I went through this and finally decided on talking to a doctor about a catheter. My husband was very unhappy at first, but after stopping the bathroom trips 3 0r4 times a night, complete bedchanges and urine on the floor he accepted this and the situation was calmer. Catheter care is very important but not as hard as the alternative.

My husband has a similar problem. Getting a good nights sleep helps everything. He was getting up (which was very difficult for him) to go several times a night into a urinal and that was getting harder and harder for him to do because he does not move well at night when he is less medicated. NOw he is using a condom catheter with a bedside bag at night only and this works great. (medicare covered) Took a while to learn how to put the catheter on correctly but we both know how to do it now (I am the back up putter onner). He sleeps well and that means he has better days, less accidents during the day. Now that we have the condom catheter thing down maybe we could transition into this for day use later if needed. They make them with leg bags and I would think most people would rather not wet their pants, right. A lot of folks with wheel chairs use these and theri are several kinds out there. We like the ones that call the condom piece a gizmo, they seem user friendly, also the liberty pouches they work well and can be left on for quite a long time, but you have to soak them off. Good luck!

My husband has lots of accidents and has, so far, refused to wear pull ups. One thing that has helped is cutting off liquids a couple of hours before bedtime. He doesn't have to get up as often and we've had fewer accidents. It is an ongoing struggle, between this and constipation.
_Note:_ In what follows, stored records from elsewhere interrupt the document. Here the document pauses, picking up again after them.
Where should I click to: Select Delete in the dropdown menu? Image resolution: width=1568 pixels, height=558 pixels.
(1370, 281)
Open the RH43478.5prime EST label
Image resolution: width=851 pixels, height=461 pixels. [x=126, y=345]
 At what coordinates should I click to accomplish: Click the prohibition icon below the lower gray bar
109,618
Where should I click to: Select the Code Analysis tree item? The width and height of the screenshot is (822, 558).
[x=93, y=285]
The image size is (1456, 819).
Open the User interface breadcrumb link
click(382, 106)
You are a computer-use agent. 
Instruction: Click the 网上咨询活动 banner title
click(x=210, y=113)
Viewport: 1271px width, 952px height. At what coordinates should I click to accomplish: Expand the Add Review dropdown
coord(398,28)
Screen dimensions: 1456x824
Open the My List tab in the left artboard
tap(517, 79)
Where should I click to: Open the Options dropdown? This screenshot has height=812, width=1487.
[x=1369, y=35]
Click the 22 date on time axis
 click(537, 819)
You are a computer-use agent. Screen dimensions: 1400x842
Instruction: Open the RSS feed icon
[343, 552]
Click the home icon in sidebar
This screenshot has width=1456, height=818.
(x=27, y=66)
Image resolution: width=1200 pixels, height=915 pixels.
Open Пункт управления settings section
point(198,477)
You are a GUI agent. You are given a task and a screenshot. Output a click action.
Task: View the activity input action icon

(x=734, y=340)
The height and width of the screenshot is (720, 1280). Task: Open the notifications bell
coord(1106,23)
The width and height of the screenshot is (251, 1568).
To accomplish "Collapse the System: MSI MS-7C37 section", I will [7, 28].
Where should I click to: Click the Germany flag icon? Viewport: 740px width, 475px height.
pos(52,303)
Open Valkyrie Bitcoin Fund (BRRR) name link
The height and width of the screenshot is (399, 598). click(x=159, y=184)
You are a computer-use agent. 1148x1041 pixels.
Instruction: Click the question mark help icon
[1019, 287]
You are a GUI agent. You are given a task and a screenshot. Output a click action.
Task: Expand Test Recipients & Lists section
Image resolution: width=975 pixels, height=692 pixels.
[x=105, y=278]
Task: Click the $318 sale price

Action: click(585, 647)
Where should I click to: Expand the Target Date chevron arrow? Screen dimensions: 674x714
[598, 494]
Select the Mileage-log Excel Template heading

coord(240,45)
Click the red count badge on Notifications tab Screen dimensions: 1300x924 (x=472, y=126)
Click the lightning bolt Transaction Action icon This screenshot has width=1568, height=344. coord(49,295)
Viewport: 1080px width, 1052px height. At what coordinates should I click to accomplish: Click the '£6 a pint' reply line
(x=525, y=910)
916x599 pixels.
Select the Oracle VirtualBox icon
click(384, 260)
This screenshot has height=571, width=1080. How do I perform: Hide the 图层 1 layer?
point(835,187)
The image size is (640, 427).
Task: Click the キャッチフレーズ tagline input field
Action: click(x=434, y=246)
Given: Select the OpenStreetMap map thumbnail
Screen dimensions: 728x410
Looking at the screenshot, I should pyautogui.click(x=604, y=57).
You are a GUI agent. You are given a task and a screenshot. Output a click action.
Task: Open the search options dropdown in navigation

I have a Mom with PD. She too struggles with bladder incontinence. In the begining she would walk around with her pants unbuttoned and partly unzipped so she could get them off faster. That helped a little but then she was unable to hold "it" from her chair to the bathroom. So we started to use a pull up with extra liners which work quite well. If you go this route, use liners that are designed to "stack up". The ones that have a plastic liner, like Poise, do not help because the urine flows over the top and out the leg. The stackable liners hold a lot of liquid before they go through to the next liner. It is easy to change the liners and not have to remove the pull up each time we go. We get them by the case through the mail and it is a bit cheaper than buying them for the hospital supply shop. The only problem we have had is frequent bladder infections. We now need two liners almost every time we go to the bathroom and it is getting quite costly. Are disposables covered by any insurances or medicare? Does anyone have any experience with a catheter for women? I am worried about infection, discomfort and her feeling embarrassed at wearing this. Is it easy to hide it under pants? I must say that even though it is costly, we can travel outside the house in confidence and we have had no night accedents. I am thankful for these disposable "underwear". Sending blessing and love to you all. rk

Similar problem w/father during a particularly difficult phase of disinhibition exacerbated by one of the newer PD meds. I must ask you whether he is becoming immodest as well. This is a well documented side effect of one of the meds and it took research on my part for weeks after discussing w/ neurologist then switching to Mayo clinic B4 someone agreed w/me and put him back on Sinemet. Mayo was horrified that my father was allowed to suffer and create havoc. This symptom stopped within 48 hours of being off the medication and back on Sinemet. Tremors are not as well controlled, but he's behaving appropriately. Prayers and all good hopes to you...BB

My husband is in endstage parkinsons demintia and has urinary problems. I am now using an external catheter for him. It is so much better than him wetting the bed every night. There are many sizes of drainage bags. I have a large one for night and a leg bag for day. He is unable to put them on himself, but he can sure pull them off. I have finally had to tape the external catheter on him to keep them on at night. They are a very good investment. I work during the day and getting a nights sleep is a blessing.

For the person whose Mom has PD, I found a mail order company that has overnight pads. We put them inside her pull ups. It was cheaper than using the stackable pads and her pull-up usually stayed dry. My Mom also was prone to urinary infections so we made sure she was changed several times a day. Your Mom is probably eligivle for Hospice. Hospice care is for "terminal" illnesses-not just end-of-life care. They usually pay for incontinence care and some of her meds. There are pros and cons with doing this so be sure to weigh them thoroughly. Good luck to you!

TooYoung4This: I'm very interested in your answer re the condom catheter. My father's problems are mainly at night, he wakes up several times feeling he needs to urinate (and does, in fact). Since he had another small stroke in June, I've had to hire someone to stay all night with my parents, so that I'm sure he's safe and that my mother gets some sleep. Did your husband have difficulty adjusting to "urinating in the bed?" I'm thinking my father would -- even a couple of years ago, when he had to have an indwelling catheter briefly after a prostate procedure, he kept thinking he needed to get up to urinate. But I can't afford to pay for a nighttime companion forever. Have even considered the condom catheter + some type of sleeping med so he doesn't wake up & worry. Anyone else have input? My 91 yr-old Dad has vascular dementia, moving my parents in with me in a few weeks, this is the biggest urgent problem!